Gather every line in the entries below that contains the word "icon", and copy each of those lines in full.

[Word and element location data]
**********

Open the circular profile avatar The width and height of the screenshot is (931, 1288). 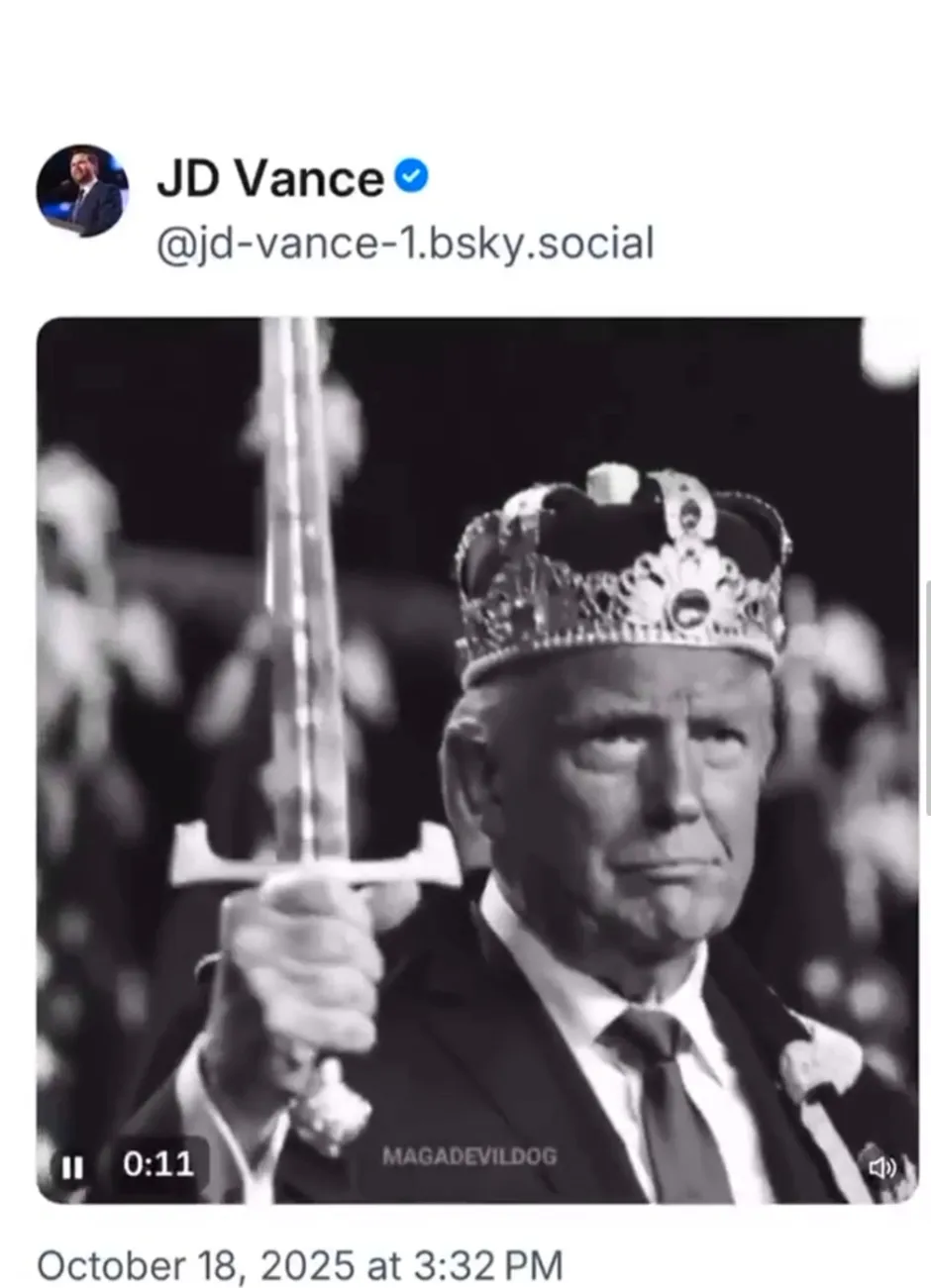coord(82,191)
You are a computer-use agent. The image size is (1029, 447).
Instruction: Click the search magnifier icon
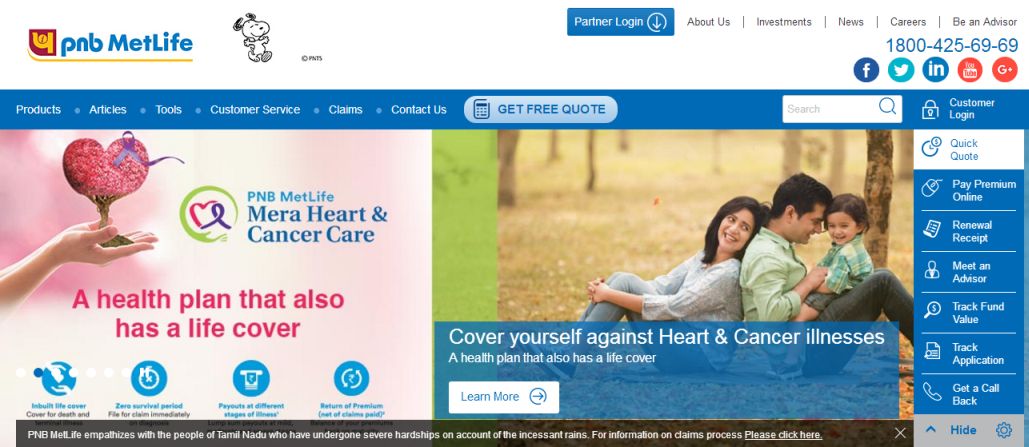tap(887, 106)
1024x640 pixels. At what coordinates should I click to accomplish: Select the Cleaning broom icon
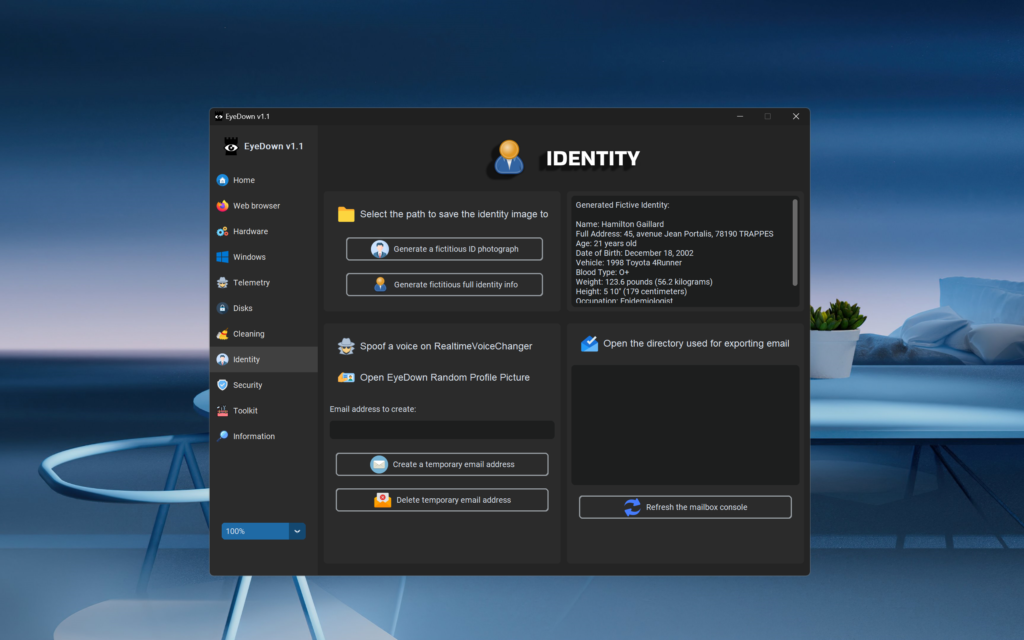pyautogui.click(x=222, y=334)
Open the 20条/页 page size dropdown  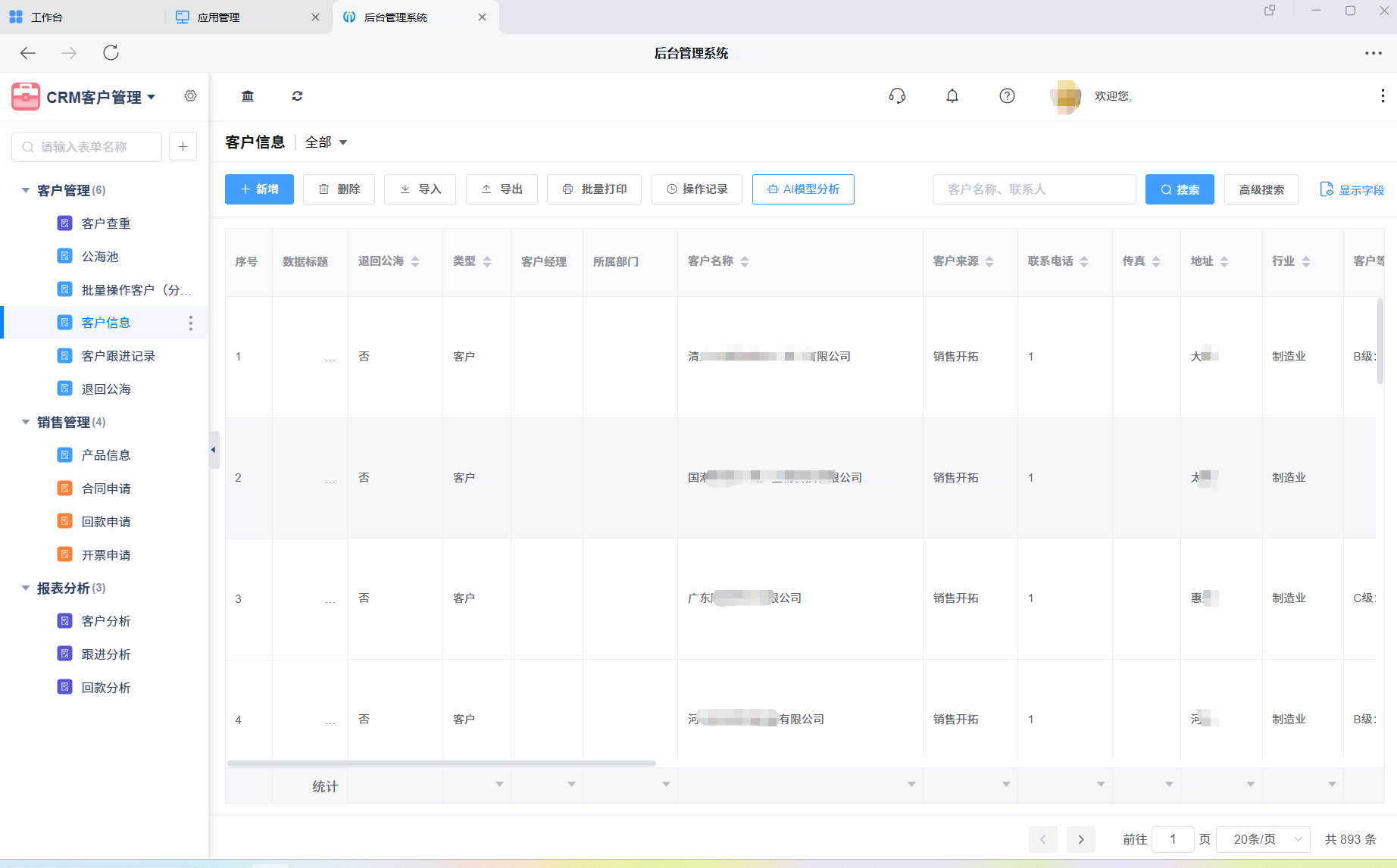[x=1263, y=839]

**********

CORRECT RESPONSE.
Instruction: Click the search magnifier icon
1024x640 pixels. At what coordinates should I click to accomplish: Select the Cleaning broom icon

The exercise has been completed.